Extramedullary hematopoiesis (EMH) is the formation and development of blood cells outside the medullary spaces of the bone marrow. Although widely considered an epiphenomenon, secondary to underlying primary disease and lacking serious clinical or diagnostic implications, the presence of EMH is far from incidental on a molecular basis; rather, it reflects a well-choreographed suite of changes involving stem cells and their microenvironment (the stem cell niche). The goals of this review are to reconsider the molecular basis of EMH based on current knowledge of stem cell niches and to examine its role in the pathophysiologic mechanisms of EMH in animals.

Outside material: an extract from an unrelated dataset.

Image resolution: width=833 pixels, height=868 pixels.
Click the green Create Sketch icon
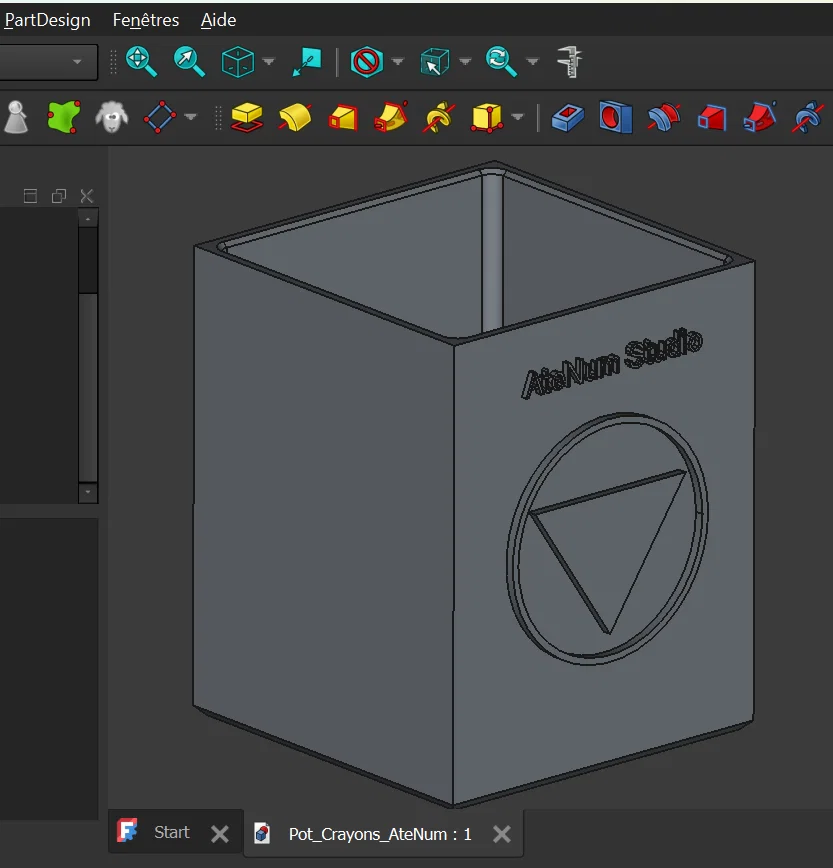pyautogui.click(x=64, y=117)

The ability of blood cells to home, proliferate, and mature in extramedullary tissues of adult animals reflects embryonic patterns of hematopoiesis and establishment or reactivation of a stem cell niche. This involves pathophysiologic alterations in hematopoietic stem cells, extracellular matrix, stromal cells, and local and systemic chemokines. Four major theories involving changes in stem cells and/or their microenvironment can explain the development of most occurrences of EMH: (1) severe bone marrow failure; (2) myelostimulation; (3) tissue inflammation, injury, and repair; and (4) abnormal chemokine production. EMH has also been reported within many types of neoplasms. Understanding the concepts and factors involved in stem cell niches enhances our understanding of the occurrence of EMH in animals and its relationship to underlying disease. In turn, a better understanding of the prevalence and distribution of EMH in animals and its molecular basis could further inform our understanding of the hematopoietic stem cell niche.